Read mixed numbers in Matlab

Question

0 votes

data.txt

Dear Sir/Madam,

I have a data file containing text and mixed number like this: (see the file attached data.txt.)

AA,  BB, 28 21/64,  28 45/64,
AA,  BB, 1/64,  11/64,

the mixed number have format:

integer space numerator/denominator

I would like to read the data file in matlab as

AA, BB, 28.328125, 28.703125,
AA, BB, 0.015625,  0.171875,

i. e. read mixed numbers and convert them into decimal numbers.

What Matlab command to use? I would greatly appreciate it if you left your code and running output.

I am using MATLAB R2014a.

Thank you

0 Comments
Show -2 older comments Hide -2 older comments

Sign in to comment.

Sign in to answer this question.

Follow Question

Answer 1

Stephen23 on 23 Dec 2018

Edited: Stephen23 on 23 Dec 2018

0 votes

data.txt

opt = {'CollectOutput',true,'Delimiter',','};
fmt = repmat('%s',1,4);
[fid,msg] = fopen('data.txt','rt');
assert(fid>=3,msg);
C = textscan(fid,fmt,opt{:})
fclose(fid);
C = C{1}; % raw character data in a cell array.
% Convert fractions to numeric:
foo = @(v) sum([v(1:end-2),v(end-1)/v(end)]);
baz = @(s) foo(sscanf(s,'%d%*[ /]'));
M = cellfun(baz,C(:,3:4))

Giving:

M =
   28.328125   28.703125
    0.031250    0.046875

and the string data is in C. If you want the numeric data reinserted back into C then use num2cell:

    >> C(:,3:4) = num2cell(M)
C =
   'AA'    'CC'    28.328125   28.703125
   'AA'    'CC'     0.031250    0.046875

14 Comments
Show 12 older comments Hide 12 older comments

Stephen23 on 23 Dec 2018

Edited: Stephen23 on 23 Dec 2018

@John Smith: the square brackets are just an artifact of how the numeric data is displayed, it does not mean that the numeric data somehow magically has square brackets around it. How data is displayed is not the same thing as what data is actually stored in memory: in this case, C is a cell array and so numeric scalars in any cell are helpfully displayed with square brackets around them to indicate that they are numeric values (and not strings or char arrays or something else).

Try it yourself:

D = {1}

There are NO square brackets in the data, it is just how it is displayed. You do NOT need to remove them because there is NOTHING THERE to remove. Exactly the same thing applies to the character vectors, which have single quotes to indicate that they are character vectors:

'this is a char vector'

But those single quotes are also just an artifact of how the character vector is displayed, and they cannot be removed because they are NOT actually in the character vector itself.

Learn about cell arrays:

https://www.mathworks.com/help/matlab/cell-arrays.html

https://www.mathworks.com/help/matlab/matlab_prog/access-data-in-a-cell-array.html

John Smith on 23 Dec 2018

Open in MATLAB Online

Thank you very much Stephen,

I just modified your code to my real data, I am attaching the data file as ZN_CALL.txt .

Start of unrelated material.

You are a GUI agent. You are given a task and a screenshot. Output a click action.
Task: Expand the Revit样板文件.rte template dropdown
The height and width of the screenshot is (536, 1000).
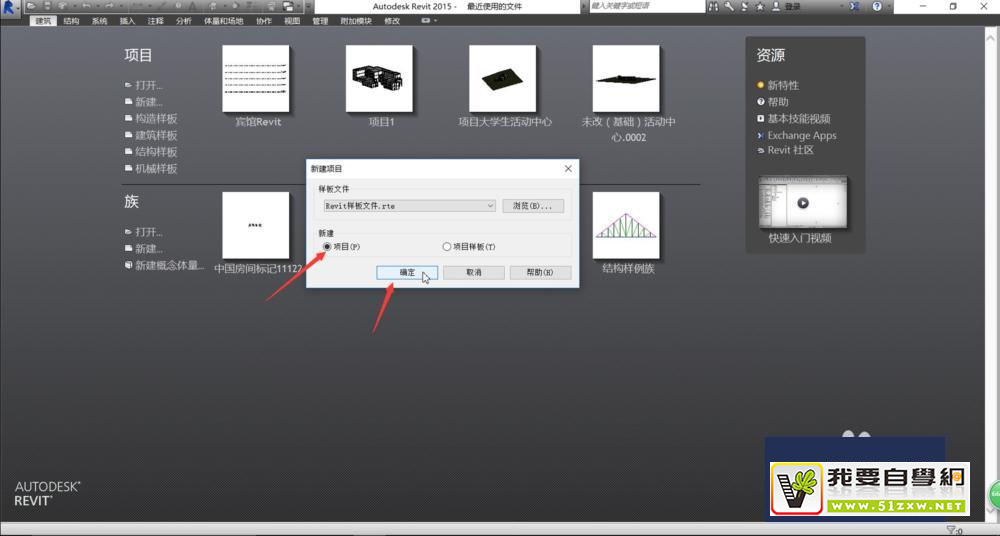pos(490,206)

For the data file ZN_CALL.txt, I need skip first two rows(lines), Then I need to extract

4th column, 8th column and 9th column, all other columns are not important.

The following is modified code:

opt = {'CollectOutput',true,'Delimiter',','}
fmt = repmat('%s',1,10)  %%  'FORMAT'
%  %s is used to print output that formated as string.  %s represents character vector(containing letters) 
%%  repmat Replicate and tile an array.   1, 4   mean 1 row 4 column,    %s%s%s%s
                       
[fid,msg] = fopen('ZN_CALL.txt','rt')  %%% r  Open file for reading (default). To open in text mode, add "t" to the permission string, for example 'rt' and 'wt+'.
assert(fid>=3,msg);   %%% make sure fid >=3
C = textscan(fid,fmt,opt{:},'headerlines',2)  
disp(C)
fclose(fid);
C = C{1}     % show raw character data in a cell array.
% Convert fractions to numeric:
foo = @(v) sum([v(1:end-2),v(end-1)/v(end)])
baz = @(s) foo(sscanf(s,'%d%*[ /]'))
M = cellfun(baz,C(:,4,8:9))
disp(M)
%%% and the string data is in C. If you want the numeric data reinserted back into C then use num2cell:
C(:,3:4) = num2cell(M)
C(2,2)
C = C(2,3)     % show raw character data in a cell array.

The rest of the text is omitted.